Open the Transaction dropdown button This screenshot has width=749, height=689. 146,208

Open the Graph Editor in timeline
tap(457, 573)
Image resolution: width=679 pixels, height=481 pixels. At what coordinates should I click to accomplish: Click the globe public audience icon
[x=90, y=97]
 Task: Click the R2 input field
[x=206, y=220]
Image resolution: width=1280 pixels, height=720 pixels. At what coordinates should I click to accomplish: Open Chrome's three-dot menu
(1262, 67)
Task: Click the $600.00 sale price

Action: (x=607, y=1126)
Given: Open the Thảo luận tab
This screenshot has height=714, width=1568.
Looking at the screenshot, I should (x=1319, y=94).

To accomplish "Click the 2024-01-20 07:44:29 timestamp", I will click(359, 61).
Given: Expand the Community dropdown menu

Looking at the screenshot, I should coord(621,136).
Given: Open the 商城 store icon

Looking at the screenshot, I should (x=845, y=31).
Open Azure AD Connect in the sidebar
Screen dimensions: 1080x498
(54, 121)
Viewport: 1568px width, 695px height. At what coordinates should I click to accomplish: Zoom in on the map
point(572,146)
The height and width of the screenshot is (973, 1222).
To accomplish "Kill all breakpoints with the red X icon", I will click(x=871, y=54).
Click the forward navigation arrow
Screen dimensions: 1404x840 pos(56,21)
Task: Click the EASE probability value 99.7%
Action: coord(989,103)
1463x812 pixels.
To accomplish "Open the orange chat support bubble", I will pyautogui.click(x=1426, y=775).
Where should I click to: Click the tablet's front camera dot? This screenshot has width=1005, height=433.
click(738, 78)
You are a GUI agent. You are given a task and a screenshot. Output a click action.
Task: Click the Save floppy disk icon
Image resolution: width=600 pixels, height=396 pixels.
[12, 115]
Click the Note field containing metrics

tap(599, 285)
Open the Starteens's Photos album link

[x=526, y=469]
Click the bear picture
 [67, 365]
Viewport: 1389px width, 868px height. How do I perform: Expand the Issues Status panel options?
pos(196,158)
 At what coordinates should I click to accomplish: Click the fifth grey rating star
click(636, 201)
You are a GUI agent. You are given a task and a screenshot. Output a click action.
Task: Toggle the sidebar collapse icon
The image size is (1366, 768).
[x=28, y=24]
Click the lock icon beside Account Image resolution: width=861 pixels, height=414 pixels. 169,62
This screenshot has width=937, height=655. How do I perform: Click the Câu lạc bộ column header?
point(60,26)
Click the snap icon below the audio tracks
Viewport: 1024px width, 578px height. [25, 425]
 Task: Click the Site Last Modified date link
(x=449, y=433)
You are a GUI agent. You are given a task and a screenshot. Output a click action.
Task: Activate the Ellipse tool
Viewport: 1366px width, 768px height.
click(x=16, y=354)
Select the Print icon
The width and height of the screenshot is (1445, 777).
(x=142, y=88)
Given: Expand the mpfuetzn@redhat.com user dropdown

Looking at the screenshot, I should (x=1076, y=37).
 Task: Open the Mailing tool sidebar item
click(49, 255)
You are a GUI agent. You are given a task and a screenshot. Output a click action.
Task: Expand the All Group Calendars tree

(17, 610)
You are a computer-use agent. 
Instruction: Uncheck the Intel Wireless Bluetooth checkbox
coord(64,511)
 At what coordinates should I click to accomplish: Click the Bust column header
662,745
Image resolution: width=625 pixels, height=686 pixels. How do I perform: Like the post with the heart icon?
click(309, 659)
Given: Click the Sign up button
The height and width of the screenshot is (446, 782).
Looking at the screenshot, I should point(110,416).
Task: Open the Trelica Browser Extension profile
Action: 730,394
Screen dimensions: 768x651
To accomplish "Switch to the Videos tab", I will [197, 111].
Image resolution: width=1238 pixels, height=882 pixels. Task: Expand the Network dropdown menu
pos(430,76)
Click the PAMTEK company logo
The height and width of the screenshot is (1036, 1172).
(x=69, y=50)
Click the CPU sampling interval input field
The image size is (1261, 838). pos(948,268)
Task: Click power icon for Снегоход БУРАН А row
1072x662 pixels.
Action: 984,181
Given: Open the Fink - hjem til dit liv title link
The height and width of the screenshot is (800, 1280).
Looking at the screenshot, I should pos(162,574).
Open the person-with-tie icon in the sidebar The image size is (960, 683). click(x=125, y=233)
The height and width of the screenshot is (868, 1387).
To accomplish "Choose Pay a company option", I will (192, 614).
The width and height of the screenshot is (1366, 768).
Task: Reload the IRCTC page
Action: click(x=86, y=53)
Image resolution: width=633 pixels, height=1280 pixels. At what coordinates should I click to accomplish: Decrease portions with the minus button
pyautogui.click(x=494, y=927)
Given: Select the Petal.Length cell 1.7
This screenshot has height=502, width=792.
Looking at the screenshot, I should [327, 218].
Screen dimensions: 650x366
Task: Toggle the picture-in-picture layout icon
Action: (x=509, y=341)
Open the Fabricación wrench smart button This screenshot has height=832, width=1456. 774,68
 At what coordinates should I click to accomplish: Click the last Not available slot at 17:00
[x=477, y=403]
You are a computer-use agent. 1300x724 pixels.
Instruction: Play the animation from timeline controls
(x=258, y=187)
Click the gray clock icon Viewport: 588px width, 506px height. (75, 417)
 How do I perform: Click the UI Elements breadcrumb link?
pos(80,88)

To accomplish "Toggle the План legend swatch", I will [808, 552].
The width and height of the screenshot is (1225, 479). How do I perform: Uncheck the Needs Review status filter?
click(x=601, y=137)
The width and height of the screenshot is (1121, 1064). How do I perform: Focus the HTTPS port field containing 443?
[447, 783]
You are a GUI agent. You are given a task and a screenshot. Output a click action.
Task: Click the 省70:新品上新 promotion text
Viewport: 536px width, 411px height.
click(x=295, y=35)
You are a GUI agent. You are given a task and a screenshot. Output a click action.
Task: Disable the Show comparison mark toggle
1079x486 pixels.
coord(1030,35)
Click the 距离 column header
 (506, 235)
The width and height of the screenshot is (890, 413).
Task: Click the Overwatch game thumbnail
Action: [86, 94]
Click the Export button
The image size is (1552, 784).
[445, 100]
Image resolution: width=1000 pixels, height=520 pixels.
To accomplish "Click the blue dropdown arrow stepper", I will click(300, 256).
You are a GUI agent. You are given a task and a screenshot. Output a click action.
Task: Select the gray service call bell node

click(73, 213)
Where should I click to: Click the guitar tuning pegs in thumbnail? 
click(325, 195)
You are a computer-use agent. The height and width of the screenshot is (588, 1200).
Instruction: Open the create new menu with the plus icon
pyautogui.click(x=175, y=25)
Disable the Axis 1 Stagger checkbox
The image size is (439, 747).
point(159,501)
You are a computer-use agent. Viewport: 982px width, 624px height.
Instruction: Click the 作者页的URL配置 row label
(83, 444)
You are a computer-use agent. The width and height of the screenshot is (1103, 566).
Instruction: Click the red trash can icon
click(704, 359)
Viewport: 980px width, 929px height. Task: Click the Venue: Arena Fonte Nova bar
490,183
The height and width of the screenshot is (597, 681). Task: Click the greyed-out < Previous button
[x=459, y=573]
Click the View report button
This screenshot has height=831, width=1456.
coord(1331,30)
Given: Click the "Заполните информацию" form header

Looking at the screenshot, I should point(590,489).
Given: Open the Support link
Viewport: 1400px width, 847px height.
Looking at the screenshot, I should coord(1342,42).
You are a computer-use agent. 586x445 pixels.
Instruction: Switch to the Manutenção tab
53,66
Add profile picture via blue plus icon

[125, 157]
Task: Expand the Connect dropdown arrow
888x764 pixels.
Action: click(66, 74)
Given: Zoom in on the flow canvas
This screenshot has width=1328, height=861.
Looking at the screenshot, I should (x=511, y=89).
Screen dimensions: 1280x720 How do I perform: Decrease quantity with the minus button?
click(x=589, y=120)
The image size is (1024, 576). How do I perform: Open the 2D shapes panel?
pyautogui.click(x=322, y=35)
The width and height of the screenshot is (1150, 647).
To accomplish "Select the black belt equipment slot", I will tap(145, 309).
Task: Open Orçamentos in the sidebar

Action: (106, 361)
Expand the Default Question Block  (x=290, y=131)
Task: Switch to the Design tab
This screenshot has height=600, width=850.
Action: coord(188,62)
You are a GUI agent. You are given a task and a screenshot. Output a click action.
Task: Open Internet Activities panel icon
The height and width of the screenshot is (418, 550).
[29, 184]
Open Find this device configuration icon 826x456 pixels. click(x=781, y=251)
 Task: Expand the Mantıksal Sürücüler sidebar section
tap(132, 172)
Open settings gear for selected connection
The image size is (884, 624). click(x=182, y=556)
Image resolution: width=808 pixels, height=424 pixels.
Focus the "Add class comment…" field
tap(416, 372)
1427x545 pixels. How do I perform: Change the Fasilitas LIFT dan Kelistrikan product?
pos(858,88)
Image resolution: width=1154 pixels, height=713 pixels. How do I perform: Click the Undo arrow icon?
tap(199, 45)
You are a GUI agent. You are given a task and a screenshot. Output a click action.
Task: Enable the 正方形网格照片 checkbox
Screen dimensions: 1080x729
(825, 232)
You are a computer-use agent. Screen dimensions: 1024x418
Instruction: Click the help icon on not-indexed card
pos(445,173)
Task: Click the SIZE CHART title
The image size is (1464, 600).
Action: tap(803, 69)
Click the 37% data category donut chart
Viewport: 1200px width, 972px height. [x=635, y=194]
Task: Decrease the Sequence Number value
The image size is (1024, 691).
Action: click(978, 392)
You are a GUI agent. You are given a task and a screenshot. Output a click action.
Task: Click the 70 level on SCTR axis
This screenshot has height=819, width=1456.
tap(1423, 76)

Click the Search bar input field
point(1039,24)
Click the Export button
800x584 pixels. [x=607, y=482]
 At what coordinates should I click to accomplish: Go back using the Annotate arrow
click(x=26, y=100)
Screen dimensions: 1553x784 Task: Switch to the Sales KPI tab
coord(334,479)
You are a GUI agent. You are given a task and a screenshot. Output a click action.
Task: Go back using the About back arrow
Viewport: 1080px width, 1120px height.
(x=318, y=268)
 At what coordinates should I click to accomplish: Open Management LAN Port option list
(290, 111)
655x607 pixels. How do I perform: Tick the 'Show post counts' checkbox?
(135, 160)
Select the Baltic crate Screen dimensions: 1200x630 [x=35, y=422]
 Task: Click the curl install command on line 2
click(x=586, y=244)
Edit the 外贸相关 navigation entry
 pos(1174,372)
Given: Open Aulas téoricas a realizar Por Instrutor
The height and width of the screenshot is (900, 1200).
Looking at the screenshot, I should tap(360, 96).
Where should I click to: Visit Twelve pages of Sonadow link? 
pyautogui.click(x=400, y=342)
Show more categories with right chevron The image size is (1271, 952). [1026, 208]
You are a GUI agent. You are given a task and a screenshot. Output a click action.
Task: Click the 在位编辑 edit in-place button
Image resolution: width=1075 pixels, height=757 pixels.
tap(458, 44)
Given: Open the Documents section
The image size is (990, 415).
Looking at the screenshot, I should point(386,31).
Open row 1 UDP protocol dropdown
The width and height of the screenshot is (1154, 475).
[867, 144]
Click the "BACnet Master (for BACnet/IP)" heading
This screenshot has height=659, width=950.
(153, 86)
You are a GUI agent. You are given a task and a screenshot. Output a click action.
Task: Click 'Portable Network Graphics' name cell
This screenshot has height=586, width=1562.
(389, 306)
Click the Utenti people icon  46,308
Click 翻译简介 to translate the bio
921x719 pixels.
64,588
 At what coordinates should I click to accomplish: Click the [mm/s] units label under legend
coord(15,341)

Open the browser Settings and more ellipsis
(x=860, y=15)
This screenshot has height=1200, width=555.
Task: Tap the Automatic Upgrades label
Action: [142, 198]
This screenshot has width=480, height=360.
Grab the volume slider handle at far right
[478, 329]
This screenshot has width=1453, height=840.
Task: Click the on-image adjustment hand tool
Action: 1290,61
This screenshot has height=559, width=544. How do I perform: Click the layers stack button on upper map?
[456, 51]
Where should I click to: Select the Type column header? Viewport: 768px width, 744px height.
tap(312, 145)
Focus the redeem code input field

★ ★ ★

• _WHAT THIS TASK INVOLVES_
Reproduce word for word the lines of the records above, beginning at the first and ending with the line where "The height and width of the screenshot is (973, 1222)." appears, and nothing past it.

• _YOUR RESPONSE_
Open the Transaction dropdown button This screenshot has width=749, height=689. 146,208

Open the Graph Editor in timeline
tap(457, 573)
Image resolution: width=679 pixels, height=481 pixels. At what coordinates should I click to accomplish: Click the globe public audience icon
[x=90, y=97]
 Task: Click the R2 input field
[x=206, y=220]
Image resolution: width=1280 pixels, height=720 pixels. At what coordinates should I click to accomplish: Open Chrome's three-dot menu
(1262, 67)
Task: Click the $600.00 sale price

Action: (x=607, y=1126)
Given: Open the Thảo luận tab
This screenshot has height=714, width=1568.
Looking at the screenshot, I should (x=1319, y=94).

To accomplish "Click the 2024-01-20 07:44:29 timestamp", I will click(359, 61).
Given: Expand the Community dropdown menu

Looking at the screenshot, I should coord(621,136).
Given: Open the 商城 store icon

Looking at the screenshot, I should (x=845, y=31).
Open Azure AD Connect in the sidebar
Screen dimensions: 1080x498
(54, 121)
Viewport: 1568px width, 695px height. At what coordinates should I click to accomplish: Zoom in on the map
point(572,146)
The height and width of the screenshot is (973, 1222).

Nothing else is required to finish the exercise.